Recently, the Denver Post staff surveyed really smart Coloradans to share what from their expertise truly worried them.  One CU professor named the world’s over-reliance on antibiotics.  “When I say it keeps me up at night, I’m not exaggerating [he noted]. . . by pumping livestock with antibiotics, we run the risk of bacteria, diseases, and viruses developing such powerful resistance that we end up with no effective class of drugs to treat them.”

A physicist pointed to the unnatural sighting of the northern lights in Colorado skies:  the specter of a geomagnetic storm causing enough geomagnetic disturbance that the power grid becomes unstable. Imagine widespread power outages’ effect on homes, businesses, hospitals, self-driving vehicles.  Another cited the native bee population colony collapse disorder, and its threat to crops that require pollination.  Still another, an MSU professor of education who has studied literacy development for decades cited research that shows 50% of Colorado students are not meeting statewide reading standards. [The Denver Post, October 20, 2024]

I was surprised no one mentioned AI.  But perhaps not surprisingly, a nationwide poll indicates just slightly less than half the population is concerned or deeply concerned about the future.

And you thought public speaking and relocation were bad. . . . !

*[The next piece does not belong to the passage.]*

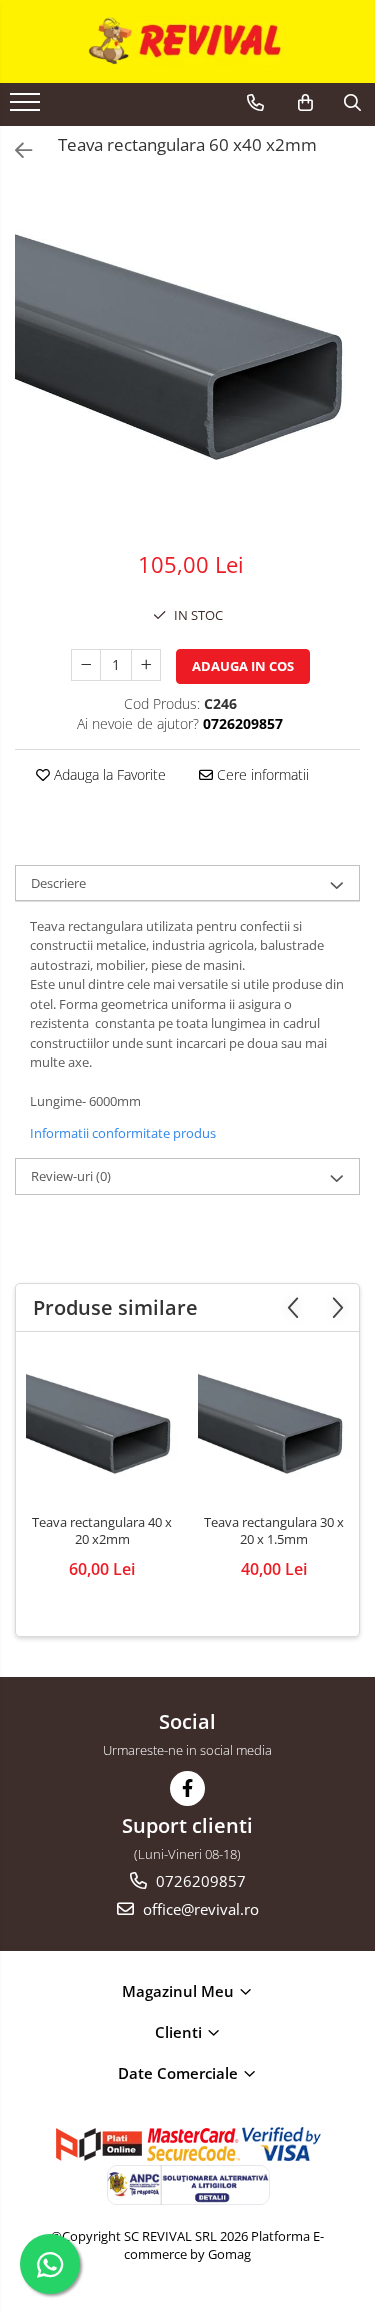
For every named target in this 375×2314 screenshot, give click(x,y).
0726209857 (199, 1881)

Fact is, we all live with a lot of fear, and I haven’t even mentioned the big D—the death of our loved ones and ourselves.  It’s part of the wonder and worry of being human, meaning mortal, vulnerable, and destined for the grave.  So I guess it shouldn’t surprise us that our faith addresses this robustly. Fear not! proclaim prophets, poets, angel messengers, and Jesus himself. Some 500 times (one preacher insists there are exactly 366 references, one for every day of the year, including leap year).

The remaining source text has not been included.